__DOCUMENT TEXT__
-- -- --

Application of thiazole dyes to amyloid under conditions of direct cotton dyeing: correlation of histochemical and chemical data.


The fluorescent brightening agent Phorwhite (Blankophor) BBU imparts intense selective fluorescence to amyloid, but this modern reagent is no longer readily available on the biological dye market. Conventional Thioflavine S and T stains require differentiation and are not specific. To improve selectivity, direct and cationic thiazole dyes were substituted in the alkaline Congo Red and the Phorwhite BBU procedure. With the former technic Diphenyl Brilliant Yellow 8G, Clayton Yellow, Thiazol Yellow, Thioflavine T and Seto Flavine T imparted strong to intense selective fluorescence to amyloid. Under the conditions of the Phorwhite BBU reaction these dyes were suitable only for formalin-fixed amyloid. Several thiazole dyes did not fluoresce. Fluorescence is a function of the molecular orbital system, the thiazole rings per se cannot induce fluorescence. Paper chromatograms indicated two or more fractions in the dyes studied. Different samples of the same dye can vary significantly in their staining and fluorescence properties. This heterogeneity is inherent in the mode of synthesis. In some cases the cationic thiazole dyes rendered certain amyloid deposits, e.g. in vessel walls, intensely fluorescent; other amyloid deposits in the same sections showed only weak fluorescence. Further studies are required to correlate these peculiar patterns with immunological data on amyloid types.

-- -- --

__PROVIDED MATERIAL__
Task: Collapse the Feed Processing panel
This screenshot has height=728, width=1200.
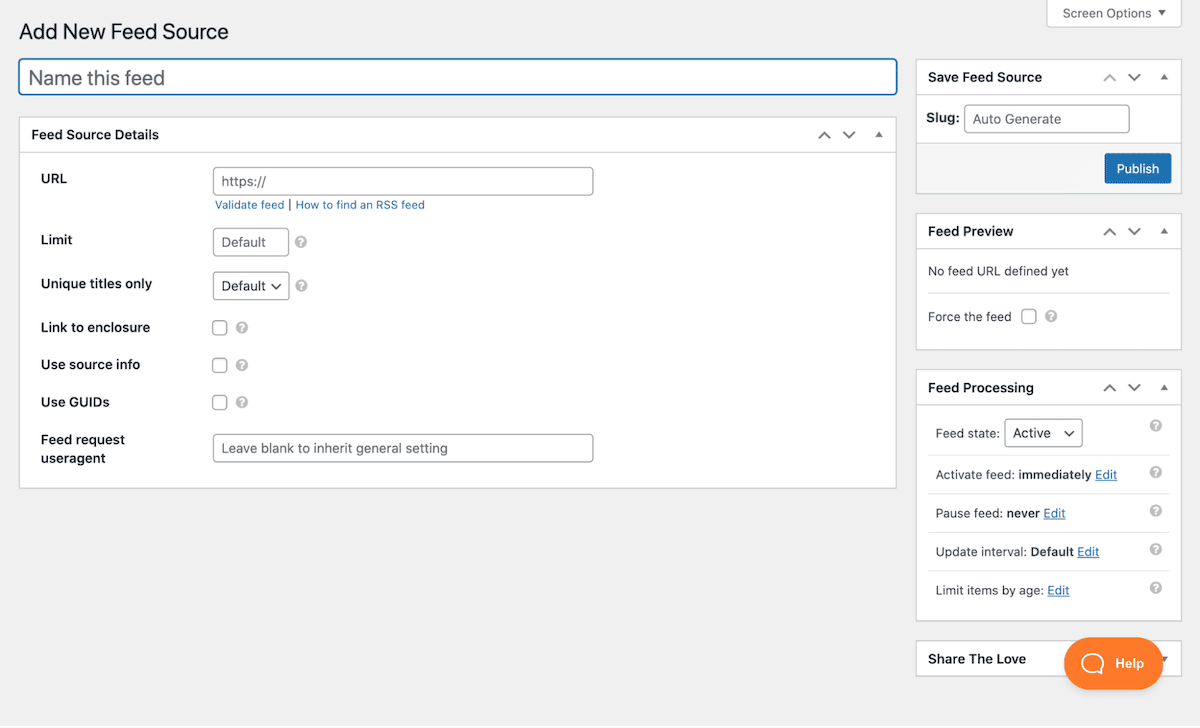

-- -- --

__EXERCISE GOAL__
In the abstract on thiazole dyes, what do conventional Thioflavine S and T stains require? The material is separate from the abstract on thiazole dyes and unrelated to it.

__THE ANSWER__
They require differentiation.